■ ABOUT THIS EXERCISE
Repeat all of the rows below word for word, keeping them in the same order.

■ Stored rows
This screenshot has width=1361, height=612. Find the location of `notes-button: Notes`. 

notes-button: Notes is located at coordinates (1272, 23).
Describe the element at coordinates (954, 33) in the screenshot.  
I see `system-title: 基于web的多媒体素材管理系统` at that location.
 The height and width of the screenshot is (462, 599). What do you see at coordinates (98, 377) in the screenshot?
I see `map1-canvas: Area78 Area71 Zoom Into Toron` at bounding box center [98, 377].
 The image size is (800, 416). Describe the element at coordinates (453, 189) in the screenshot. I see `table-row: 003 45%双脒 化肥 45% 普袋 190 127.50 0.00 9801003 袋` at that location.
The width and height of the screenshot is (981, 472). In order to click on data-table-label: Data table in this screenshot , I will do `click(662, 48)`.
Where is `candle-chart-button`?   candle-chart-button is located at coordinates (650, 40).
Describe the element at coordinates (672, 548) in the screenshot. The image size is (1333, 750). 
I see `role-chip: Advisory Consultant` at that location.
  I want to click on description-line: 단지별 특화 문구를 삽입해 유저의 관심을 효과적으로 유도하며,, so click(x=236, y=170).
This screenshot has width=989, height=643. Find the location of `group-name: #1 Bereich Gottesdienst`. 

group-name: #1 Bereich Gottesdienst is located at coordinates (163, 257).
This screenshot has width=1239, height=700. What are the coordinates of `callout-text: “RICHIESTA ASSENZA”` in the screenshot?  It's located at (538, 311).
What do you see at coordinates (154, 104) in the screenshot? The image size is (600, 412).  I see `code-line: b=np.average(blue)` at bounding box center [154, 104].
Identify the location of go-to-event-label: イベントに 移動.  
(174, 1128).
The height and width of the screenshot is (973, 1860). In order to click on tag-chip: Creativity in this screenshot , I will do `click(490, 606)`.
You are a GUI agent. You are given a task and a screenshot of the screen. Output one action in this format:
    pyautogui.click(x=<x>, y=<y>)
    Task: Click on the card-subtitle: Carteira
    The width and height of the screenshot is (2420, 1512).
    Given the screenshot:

■ OUTPUT FOR THIS EXERCISE
This screenshot has width=1361, height=612. Find the location of `notes-button: Notes`. 

notes-button: Notes is located at coordinates (1272, 23).
Describe the element at coordinates (954, 33) in the screenshot.  
I see `system-title: 基于web的多媒体素材管理系统` at that location.
 The height and width of the screenshot is (462, 599). What do you see at coordinates (98, 377) in the screenshot?
I see `map1-canvas: Area78 Area71 Zoom Into Toron` at bounding box center [98, 377].
 The image size is (800, 416). Describe the element at coordinates (453, 189) in the screenshot. I see `table-row: 003 45%双脒 化肥 45% 普袋 190 127.50 0.00 9801003 袋` at that location.
The width and height of the screenshot is (981, 472). In order to click on data-table-label: Data table in this screenshot , I will do `click(662, 48)`.
Where is `candle-chart-button`?   candle-chart-button is located at coordinates (650, 40).
Describe the element at coordinates (672, 548) in the screenshot. The image size is (1333, 750). 
I see `role-chip: Advisory Consultant` at that location.
  I want to click on description-line: 단지별 특화 문구를 삽입해 유저의 관심을 효과적으로 유도하며,, so click(x=236, y=170).
This screenshot has width=989, height=643. Find the location of `group-name: #1 Bereich Gottesdienst`. 

group-name: #1 Bereich Gottesdienst is located at coordinates (163, 257).
This screenshot has width=1239, height=700. What are the coordinates of `callout-text: “RICHIESTA ASSENZA”` in the screenshot?  It's located at (538, 311).
What do you see at coordinates (154, 104) in the screenshot? The image size is (600, 412).  I see `code-line: b=np.average(blue)` at bounding box center [154, 104].
Identify the location of go-to-event-label: イベントに 移動.  
(174, 1128).
The height and width of the screenshot is (973, 1860). In order to click on tag-chip: Creativity in this screenshot , I will do `click(490, 606)`.
You are a GUI agent. You are given a task and a screenshot of the screen. Output one action in this format:
    pyautogui.click(x=<x>, y=<y>)
    Task: Click on the card-subtitle: Carteira
    The width and height of the screenshot is (2420, 1512).
    Given the screenshot:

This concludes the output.